Ce moteur, justement, mérite qu'on s'y attarde. Deux soupapes par cylindre, des ailettes de refroidissement visibles, une compression à 9,5:1 et un alésage de 66 mm pour une course de 54 mm : on est loin des architectures modernes. Mais cette mécanique ancienne développe 62,8 Nm de couple à 7500 tr/min, contre des concurrentes qui cherchent leur puissance dans les tours. La ZR-7 répond dès les mi-régimes, sans nervosité artificielle, avec une progressivité que le système K-tric d'optimisation de l'allumage renforce encore. Les 76 chevaux pointent à 9500 tr/min, ce qui reste raisonnable, mais c'est dans les plages courantes d'utilisation que ce quatre cylindres prend l'avantage. Ceux qui se demandent quels sont les avis sur la Kawasaki 750 ZR-7 N de 2000 obtiennent généralement la même réponse de la part des pilotes : un moteur sain, prévisible, et attachant à l'usage.
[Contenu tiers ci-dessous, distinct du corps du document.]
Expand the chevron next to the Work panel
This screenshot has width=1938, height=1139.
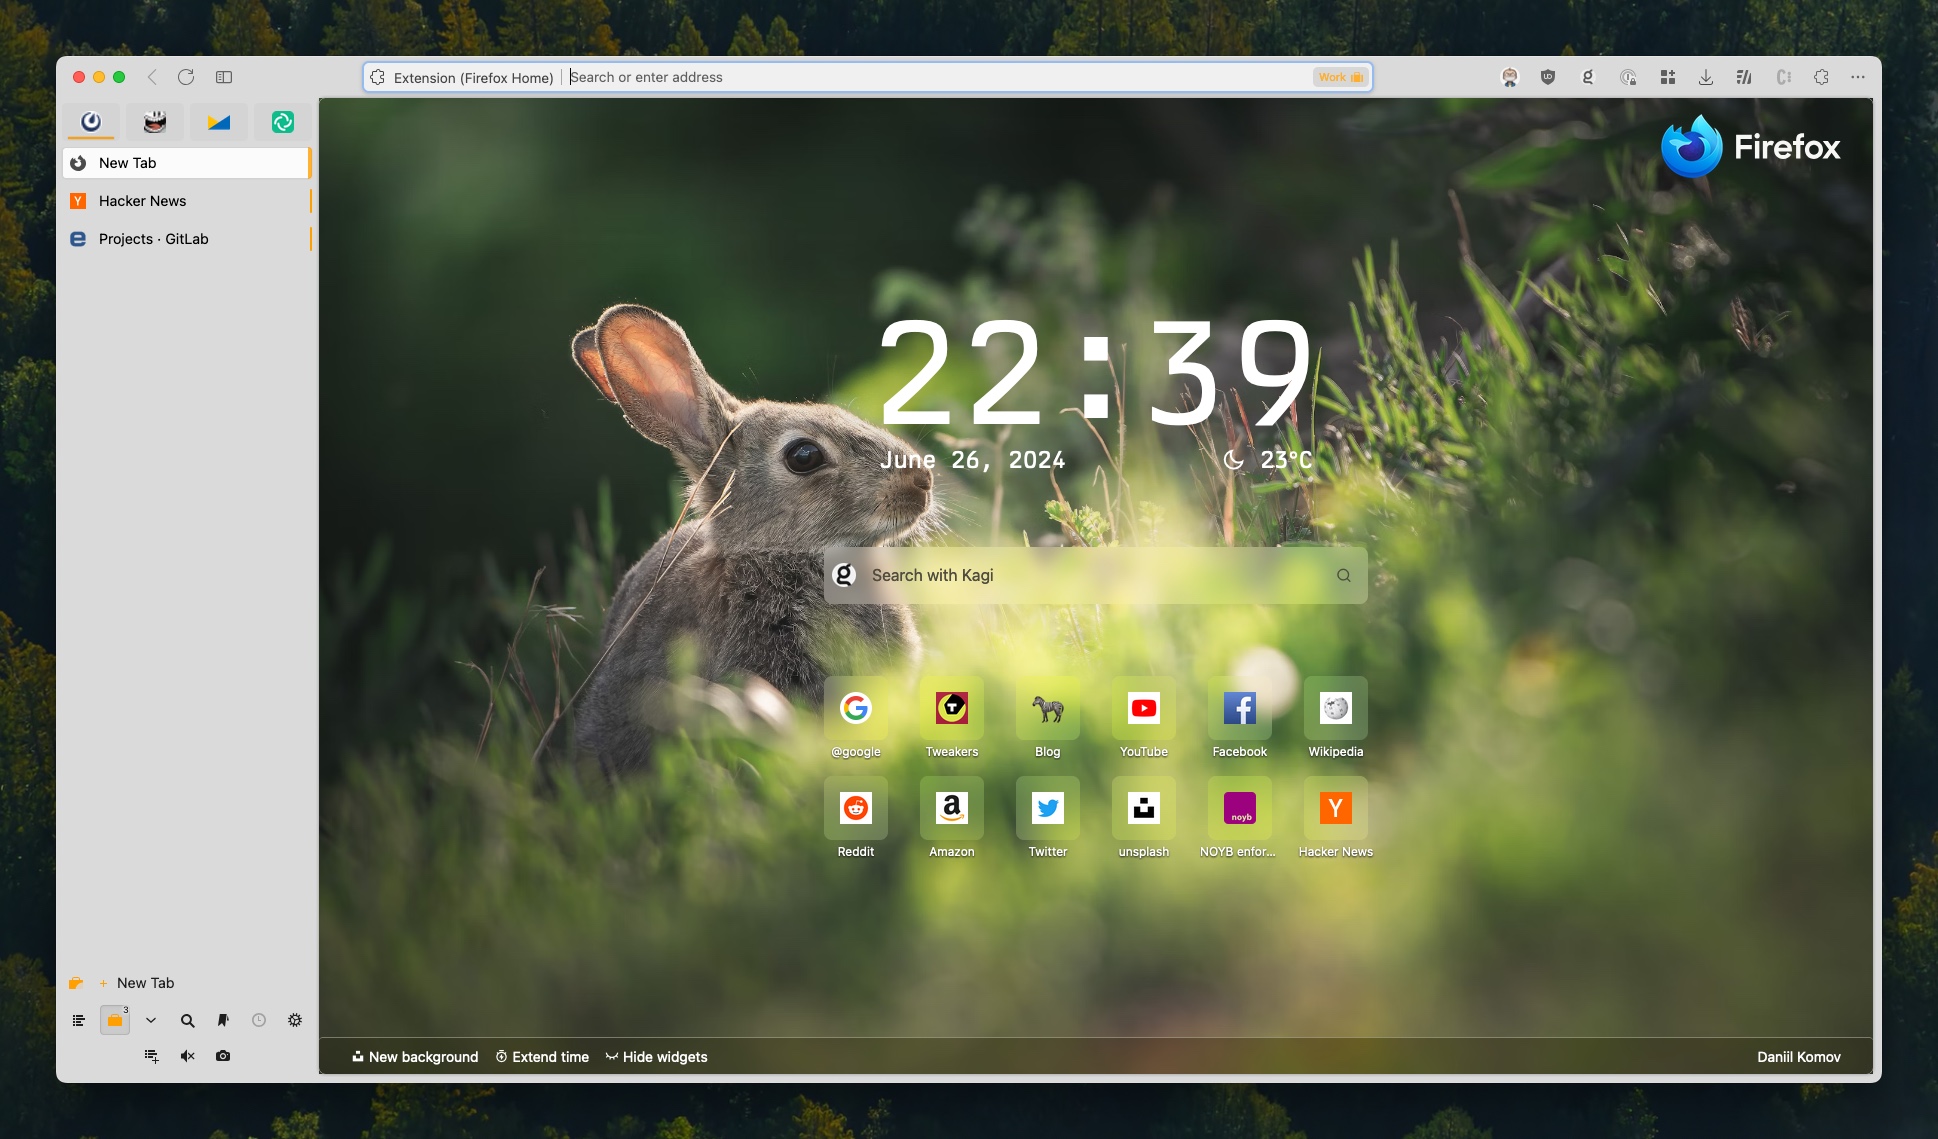(x=151, y=1020)
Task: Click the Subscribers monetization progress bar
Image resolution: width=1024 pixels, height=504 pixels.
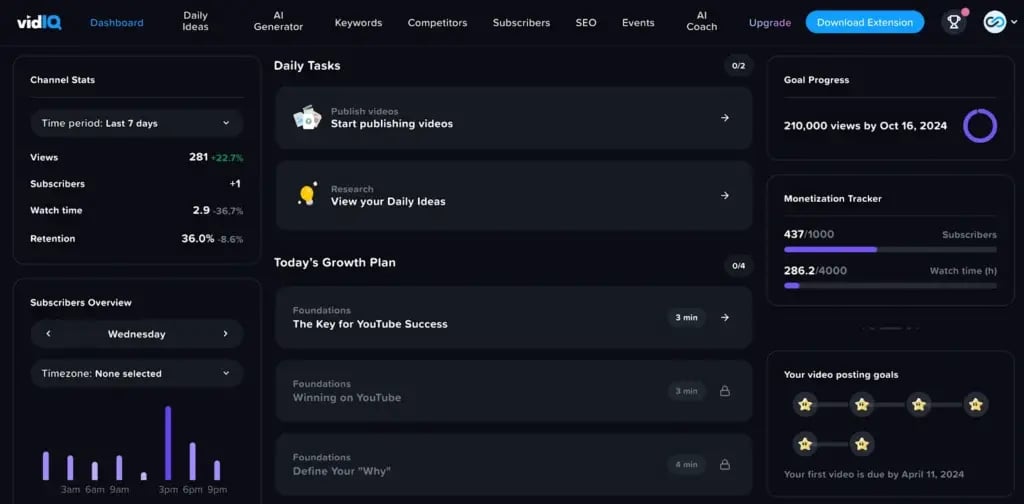Action: point(890,249)
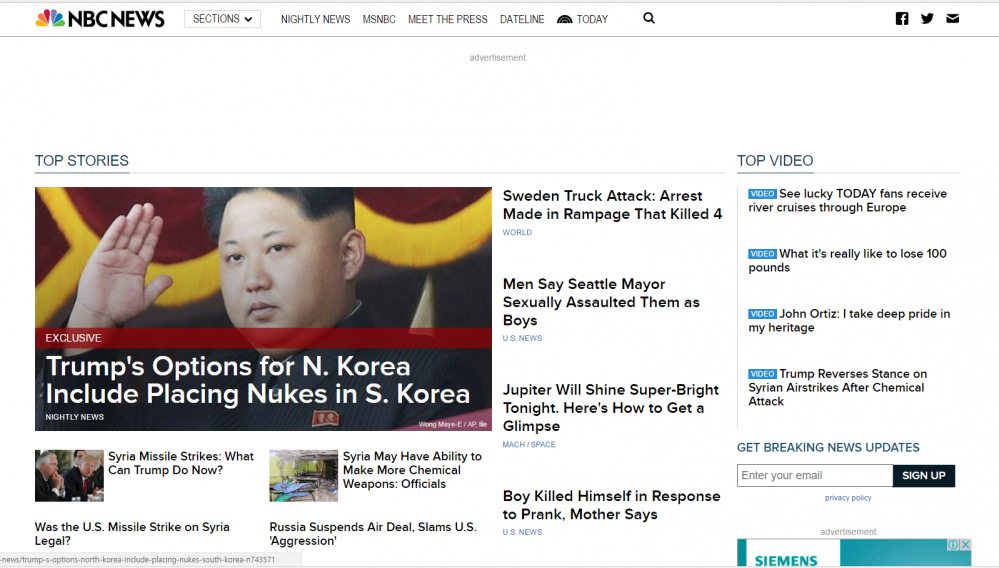999x568 pixels.
Task: Open Jupiter Will Shine Super-Bright story
Action: coord(610,407)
Le châssis double berceau en acier accompagne sans trahir. 220 kg tous pleins faits, une fourche de 41 mm avec 130 mm de débattement, un mono-amortisseur équivalent à l'arrière : rien de révolutionnaire, mais une cohérence d'ensemble qui fonctionne. La selle à 815 mm n'exclut pas les gabarits moyens, et la position de conduite légèrement penchée vers l'avant reste naturelle sur la durée. En ville, la moto tourne court, se glisse dans la circulation sans effort, et la souplesse du moteur autorise les rapports longs même à basse vitesse. Sur route ouverte, le train avant se montre précis et les enchaînements de virages arrivent avec fluidité. Attention toutefois sur revêtement dégradé : l'arrière peut se montrer remuant quand on pousse. Les freins, deux disques de 300 mm à l'avant avec étriers deux pistons, un disque de 240 mm derrière, travaillent avec progressivité. L'arrière manque un peu de mordant, mais rien d'alarmant.
Côté équipement, la ZR-7 ne lésine pas : jauge à carburant, béquille centrale, crochets d'arrimage, rangement sous la selle pour un antivol en U. Ce sont des détails qui pèsent dans le choix d'une moto du quotidien. Le seul regret vient du réglage de chaîne, passé à un système classique alors que la version précédente proposait un élégant réglage par excentrique. Anecdotique, mais symptomatique d'une rationalisation qui fait grincer les puristes. Pour les grands rouleurs, la version S avec son carénage de tête de fourche offre une protection bienvenue sur les étapes autoroutières.
La ZR-7 ne cherche pas à en mettre plein les yeux. Elle assume une mécanique datée, un style sobre, et une vocation polyvalente sans prétention sportive. C'est exactement ce qui peut rebuter certains acheteurs attirés par l'image des supersportives dérivées, et séduire tous les autres : les utilisateurs réguliers qui veulent une moto fiable, engageante sans être épuisante, et suffisamment dotée pour servir aussi bien en semaine que le week-end sur les petites routes. Un roadster honnête, taillé pour ceux qui roulent vraiment.